Calder Valley Search and Rescue Team members old and new gathered for a commemorative walk as part of its 50th anniversary.
The walk was particularly significant because it reflected part of the ill-fated route taken on the November 29, 1965 by Robert Akrigg, the reservoir keeper who set out in blizzard conditions with his son Donald, to check rain gauges in the catchment area.
Parting company at the junction between Reaps Water and Dicken Dyke, Robert set off towards Raistrick Greave. Donald returned to the rendezvous having completing his tasks, but Robert never arrived.
It is known that Robert checked the gauges near Raistrick Greave, but from there on, his route is not confirmed.
From here, the commemorative walk followed footpaths to the point where Robert’s body was eventually discovered on February 6, 1966 when the heavy snow drifts thawed and severe weather abated.
The team was set-up following that tragedy.
Donald Akrigg and his wife were able to join the walkers for the whole route, along with Chris Ambler, who worked for the water board at the time.
Chris, along with Calder Valley Search and Rescue president Bob Uttley and Peter Legg, one of the local landowners, all provided some additional information on the surrounding area and initial search.
Also in attendance were eight team leaders past and present, and current team leader Ben Carter.
The conditions underfoot were difficult to negotiate, but helped all the walkers gain a better understanding of the difficulties Robert would have had finding his way in the blizzard conditions.
Eventually all participants made it back to the starting point for some welcome refreshment at the Pack Horse Inn at Widdop where they recounted stories from the past and remembered the team’s origins.

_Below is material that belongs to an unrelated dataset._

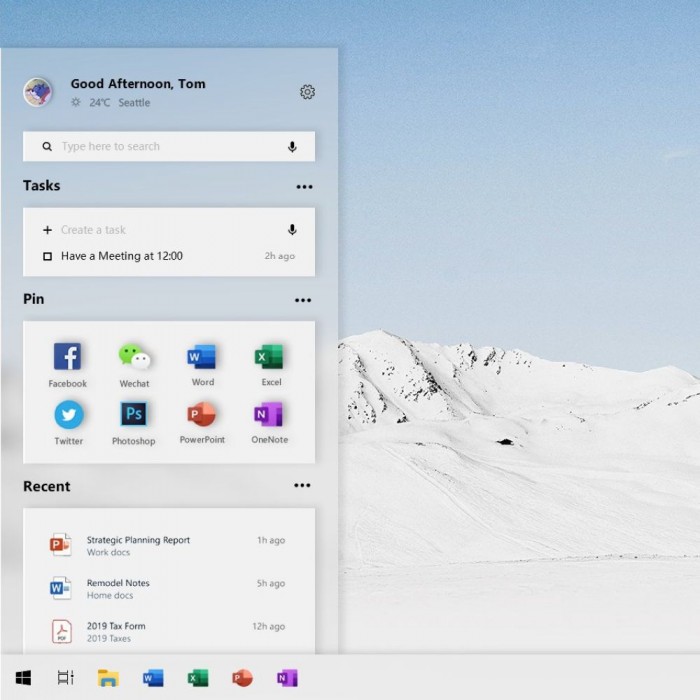
Task: Open OneNote from pinned apps
Action: pyautogui.click(x=269, y=415)

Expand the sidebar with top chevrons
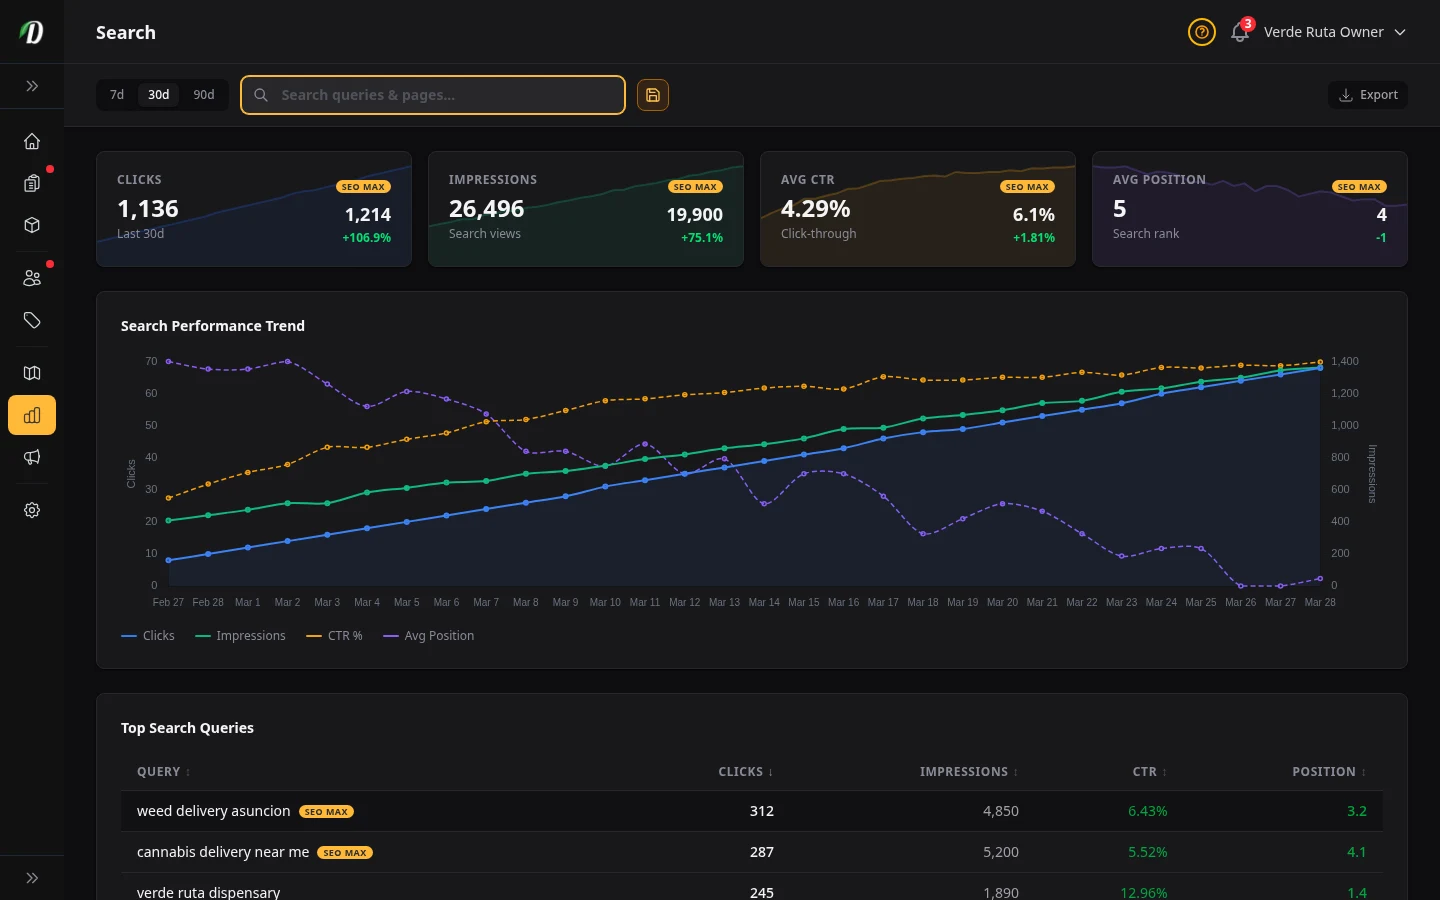tap(32, 86)
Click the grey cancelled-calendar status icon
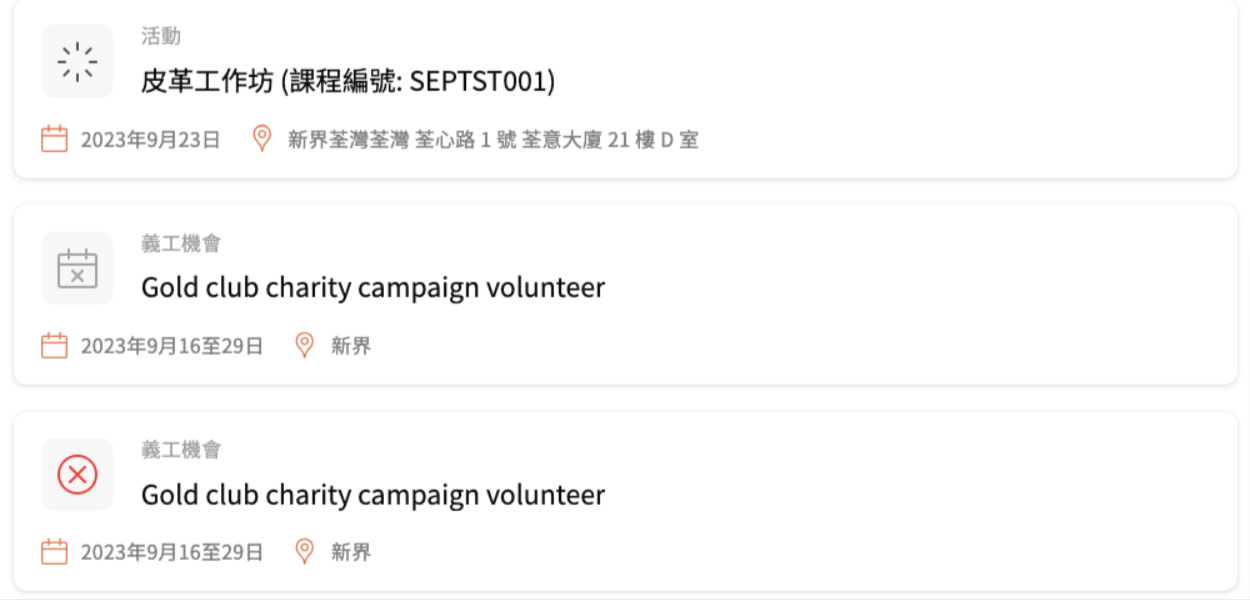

Calder Valley Search and Rescue is a voluntary charity that operates within Mountain Rescue guidelines and is part of the Mid-Pennine Search and Rescue region supporting the statutory emergency services, working on behalf of West Yorkshire Police.
It is made up of 50 full team members, six trainee members, 37 casualty carers, three doctors, three paramedics and nine swift water and flood rescue technicians.
It also has four air scenting search dogs, four vehicles and works out of three strategic locations.
Members are on call 24 hours a day all year round and receive around 65 call-outs per year.
It’s running costs are £35,000 per year but the team receive no direct funding from the government.